As I said lately, I’m now in Los Angeles, and while my dayjob involves working with a Gentoo-based firmware (and a Flash-written interface), I also have to complete a few tasks for customers at home, one of which requires me to use Windows 7 and Visual Studio 2008, both of which I own a license of … but in Italy.
While my original plan was to use TeamViewer (of which I also have a license — no kidding I know the value of Free Software, given how much I must spend on proprietary software to perform the task that FLOSS is unable to), but unfortunately the same router crash that caused Yamato’s unavailability has caused me to lose access to the laptop I used for this task.
This became even more troublesome considering that while my Dell laptop came with a Windows 7 Professional license, I decided to not install it back last time I decided to repartition it, and even more importantly, when I came here to the US I replaced the 250GB SATA hard drive with a 64GB SSD which is entirely dedicated to my Gentoo installation.
How to solve this situation? Well, seems like I did set me up with the single component to handle this properly: an eSATAp-to-SATA cable, a passive adapter, which can be used in combined eSATA/USB ports, which my laptop has (incidentally, that works just fine if you boot the system with it connected; it also works fine if you resume with it connected… but Linux seems not to have a way to rescan the bus properly, making it unsuitable for hotplug), The other part to this task is of course having the product keys (the Windows 7 one is under my battery, the Visual Studio one is on my NAS, which means a friend of mine can access it), and the discs… luckily, Microsoft’s official ISO files are available, even though you have to hunt for the Windows 7 ones, as they are not public. Visual Studio 2008 and the SP1 are available as downloads, the first as a 90 days convertible trial, which is fine.
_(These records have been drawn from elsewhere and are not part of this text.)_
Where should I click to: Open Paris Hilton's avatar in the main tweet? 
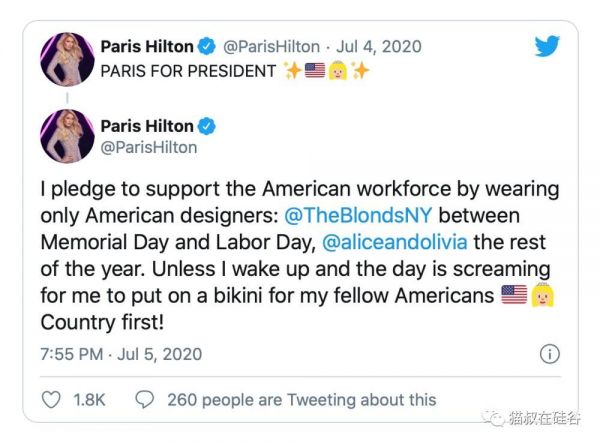[67, 137]
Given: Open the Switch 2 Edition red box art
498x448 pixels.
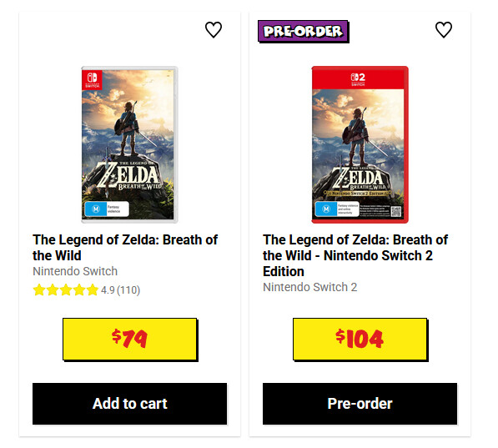Looking at the screenshot, I should pyautogui.click(x=360, y=144).
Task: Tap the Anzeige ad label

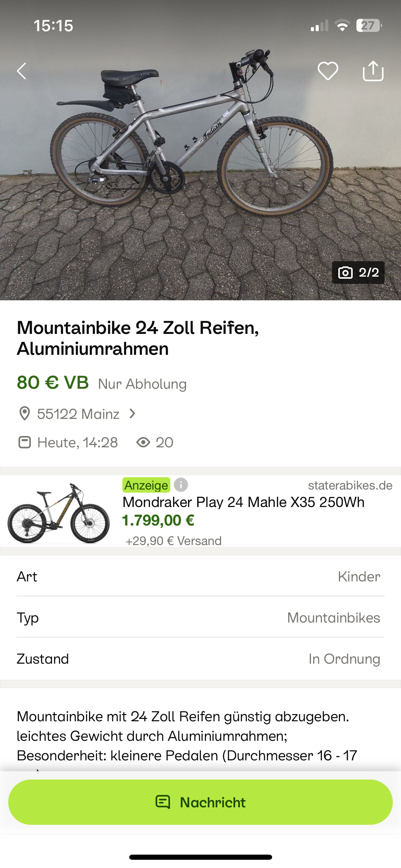Action: click(146, 485)
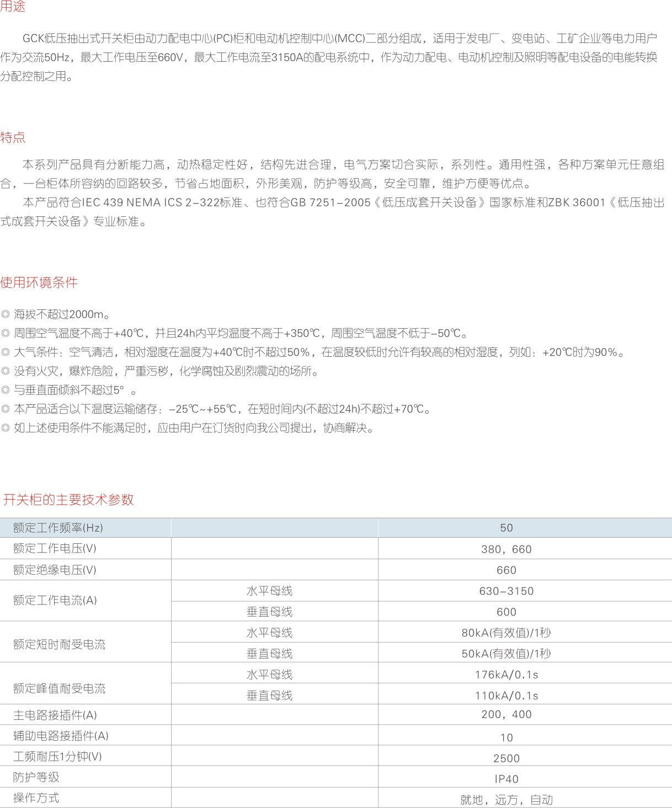Click the 380，660 voltage value cell

point(506,549)
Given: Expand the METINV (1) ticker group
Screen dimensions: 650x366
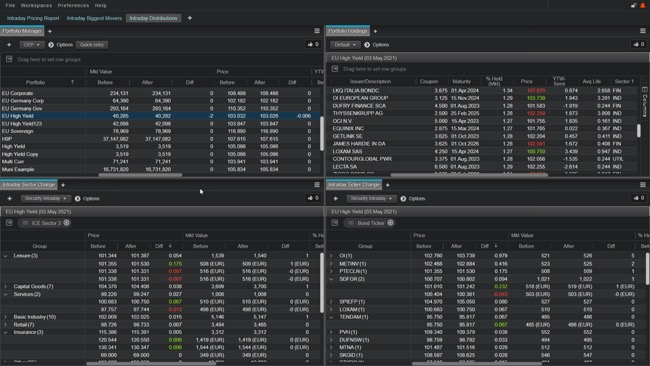Looking at the screenshot, I should pyautogui.click(x=331, y=264).
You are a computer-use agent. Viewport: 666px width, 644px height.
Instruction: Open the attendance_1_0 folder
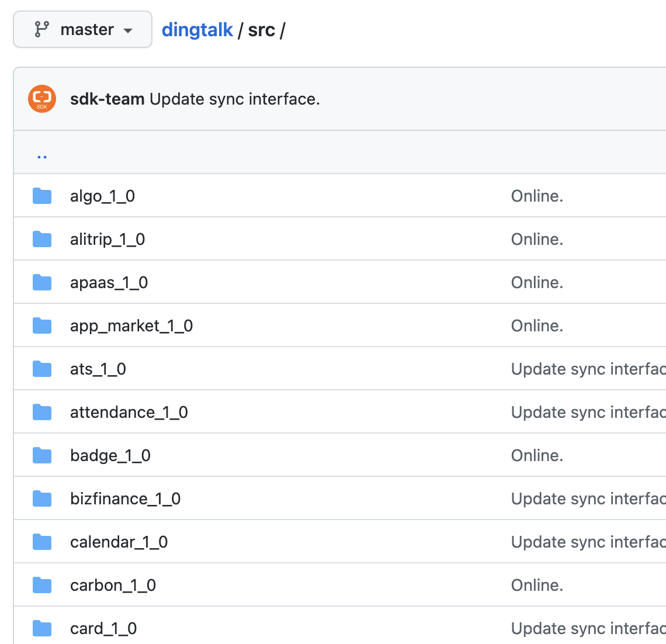[129, 413]
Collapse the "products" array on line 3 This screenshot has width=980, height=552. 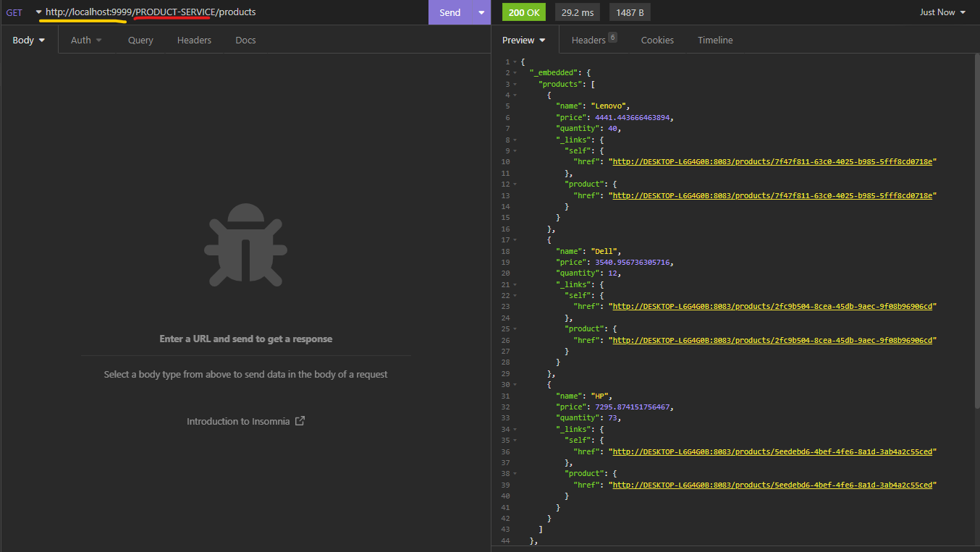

My idea was to hope for the best, install Windows on the secondary disk, and then re-install grub2, through SysRescue, to be able to boot from the external drive. Well, it turns out it was much more easy than that. For whatever reason, my laptop can keep booting UEFI and non-UEFI modes without having to reconfigure the firmware every time, just by using F12 to choose the different boot device. So I started the Windows installation in UEFI mode, and watched it progress (I already knew that the firmware can easily boot from the external harddrive, as the eSATA interface only shows it on a different AHCI host, but it’s initialized the same way as the internal one).
After the first installation step was completed, I was honestly surprised to find out that… Windows didn’t even touch grub2! Instead, what it did was create its own EFI boot partition on the secondary harddrive, leaving the main harddrive totally clean… I just have to select “Windows Boot Manager” from the F12 menu, and Windows 7 boots and doesn’t give anything about being on a physically external drive. Even their performance score system is not showing any difference from having it internal (although I’m sure it would show the difference if it was Windows on the SSD).
Of course this is not to say that Microsoft’s software is not the usual stinking stuff… but at least they can leverage UEFI, with all its faults, to make for something… and luckily, they no longer want to be the sole owners of my laptop to just let me use their stuff for one job.